Case description
A 75-year-old man, an active smoker with no relevant past medical history, presented to our emergency department with a 90-minute history of de novo acute typical chest pain at rest. The physical examination did not show signs of heart failure or an abnormal heart murmur. The 12-lead ECG showed an anterolateral STEMI (
Figure 1). Echocardiography showed a moderately impaired left ventricular ejection fraction visually estimated at 35–40% with antero-septo-apical akinesia, type I diastolic dysfunction and mild aortic regurgitation.
The patient underwent urgent coronary angiography via the right radial arterial approach. The right coronary artery (RCA) angiogram showed no significant stenosis (
Figure 2A). Selective engagement of the LMCA was finally achieved with the use of several different diagnostic catheters and demonstrated an anomalous origin of the LMCA from the RCS of Valsalva (
Figure 2B). LMCA angiography demonstrated an acute thrombotic occlusion of the proximal left anterior descending artery (LAD) and severe stenoses of the ostial LAD, mid-LAD and proximal left circumflex artery (LCx) (
Figure 2B). The patient underwent successful primary PCI with four zotarolimus-eluting stents, from the LMCA to proximal LAD and from the LMCA to LCX using the Culotte technique, and from the proximal LAD to mid-LAD. The LMCA ostium was engaged with a 6-French MB1 guiding catheter (Launcher, Medtronic Inc., USA) and the procedure was performed with the support of a 6-French guide extension (Telescope, Medtronic Inc., USA). The final angiogram showed no significant residual stenosis or complication (
Figure 2C). The peak troponin level was 9184 ng/l. Coronary computed tomography angiography confirmed the anomalous origin of the LMCA arising from the RCS of Valsalva and a retroaortic course of the LMCA (
Figure 3). The clinical course was uneventflul and the patient was discharged at day 9.
Discussion and conclusions
Coronary congenital anomalies are rare, with an estimated prevalence of 1.5% in the general population based on several noninvasive cardiac imaging modalities, coronary angiography studies or autopsy reports [
2,
3]. Among congenital anomalies of coronary artery origin, an anomalous origin of the left main coronary artery (LMCA) from the right coronary sinus (RCS) is one of the rarest, with a reported prevalence of 0.02– 0.03% according to angiographic studies [
3].
The clinical presentation of congenital anomalous origins of coronary arteries is highly variable, but most patients remain asymptomatic. Exertional chest pain, dyspnoea, cardiomyopathy, syncope, ventricular arrhythmias, acute coronary syndrome or sudden death are part of the clinical spectrum. Due to the rarity of this congenital anomaly, STEMI as the first clinical manifestation of an anomalous origin of coronary arteries has been reported in the literature in only a few cases.

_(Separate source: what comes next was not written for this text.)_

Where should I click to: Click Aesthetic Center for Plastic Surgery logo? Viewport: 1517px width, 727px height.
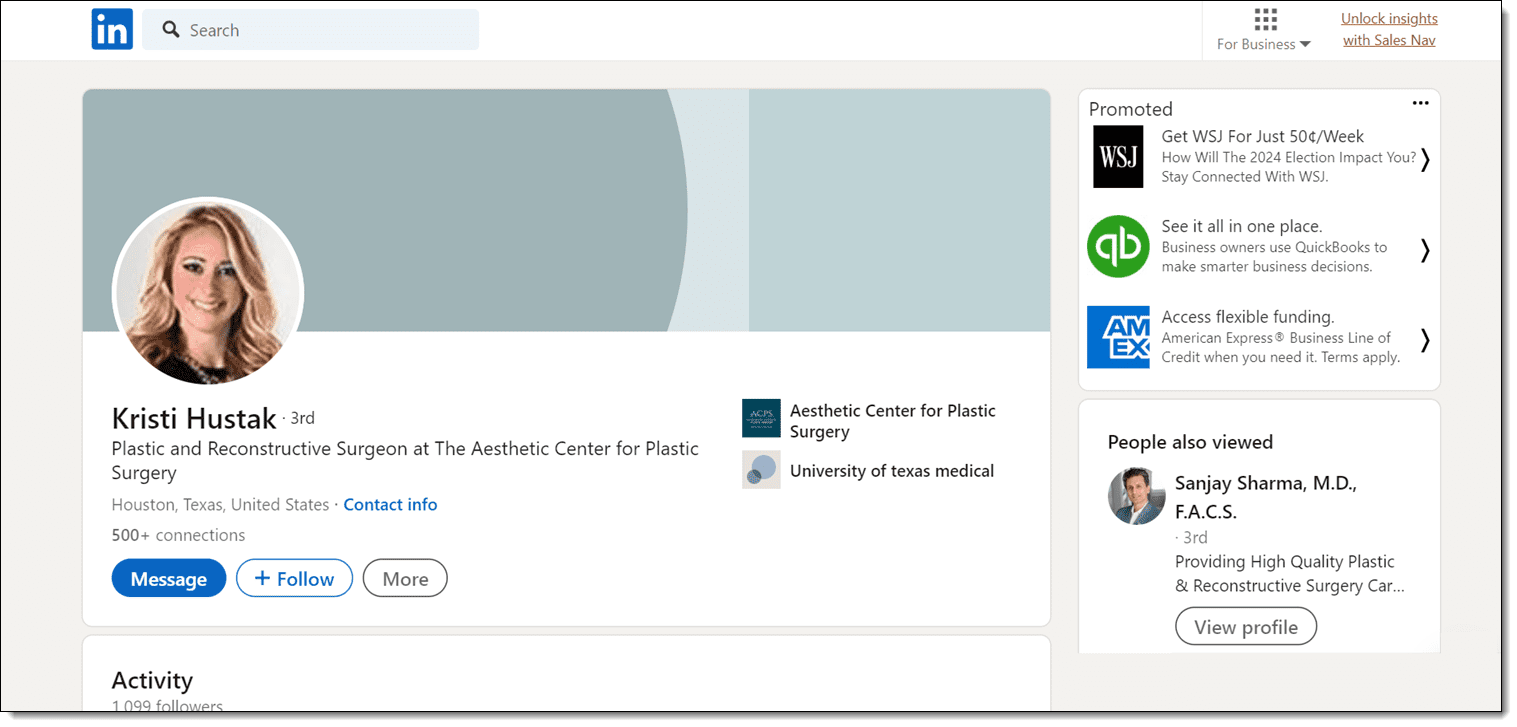click(x=760, y=419)
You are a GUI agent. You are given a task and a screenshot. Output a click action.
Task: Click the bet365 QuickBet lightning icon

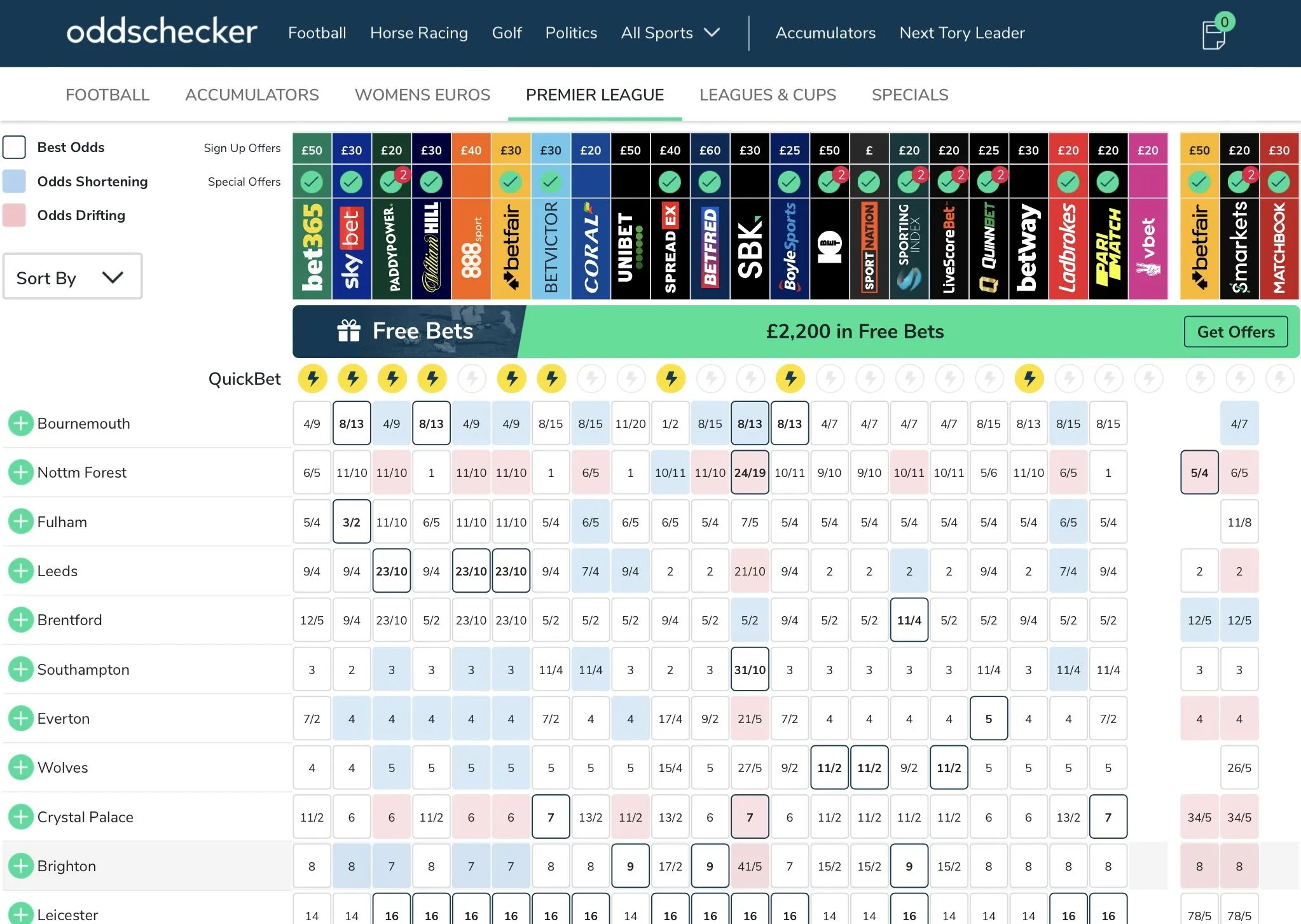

Primary PCI in patients with congenital anomalous origin of coronary arteries presenting with STEMI remains a challenge, owing to the potential technical problems in cannulating the ostium of the LMCA or RCA, which may result in delayed revascularisation of the culprit lesion. Poor guide catheter support commonly restricts access to the culprit lesion with a guidewire, balloon technique and complicates coronary stent implantation [
1]. Aortography may be required to define the exact position of the coronary ostia in the case of suspected anomalous origin of coronary arteries [
4].
Due to the documented potential relationship between coronary anomalies and major adverse cardiac events, further anatomical evaluation by computed tomography coronary angiography (CTCA) is of paramount importance to (1) assess coronary anatomy and the course of coronary arteries, (2) determine the relationship between coronary arteries and the large vessels, and (3) identify high-risk anatomical features, such as an intramural course and ostia anomalies (
slit-like orifice, acute angle take-off or orifice 1 cm or more above the sinotubular junction). According to the Adult Congenital Heart Disease 2020 ESC guidelines [
5], additional investigations and procedures are required in these cases. High-risk coronary anomalies were associated with a high risk of cardiac events, due to more frequent myocardial ischaemia, even without atherosclerosis. Risk stratification must also include age (<35 years) and level of exercise. Autopsy series show that most patients are young (<35 years) and die during, or shortly after, exercise, but natural history studies regarding untreated patients with anomalous aortic origin of a coronary artery are lacking [
5].
Coronary artery anomalies do not seem to be associated with an increased risk for the development of coronary atherosclerosis. In an observational study including 13,010 adults who underwent coronary angiography, atherosclerosis in anomalous coronary arteries was found in 28% of the patients, and the overall incidence of atherosclerotic disease was 65% [
6]. Large observational studies including longer-term follow-up are, however, warranted to evaluate the potential association between congenital anomalous origins of coronary arteries and accelerated atherosclerosis.
In conclusion, our case demonstrates that congenital anomalous origins of the LMCA from the RCS of Valsalva may initially present as acute STEMI in elderly, previously asymptomatic, patients and represents a technical challenge in the current era of primary PCI.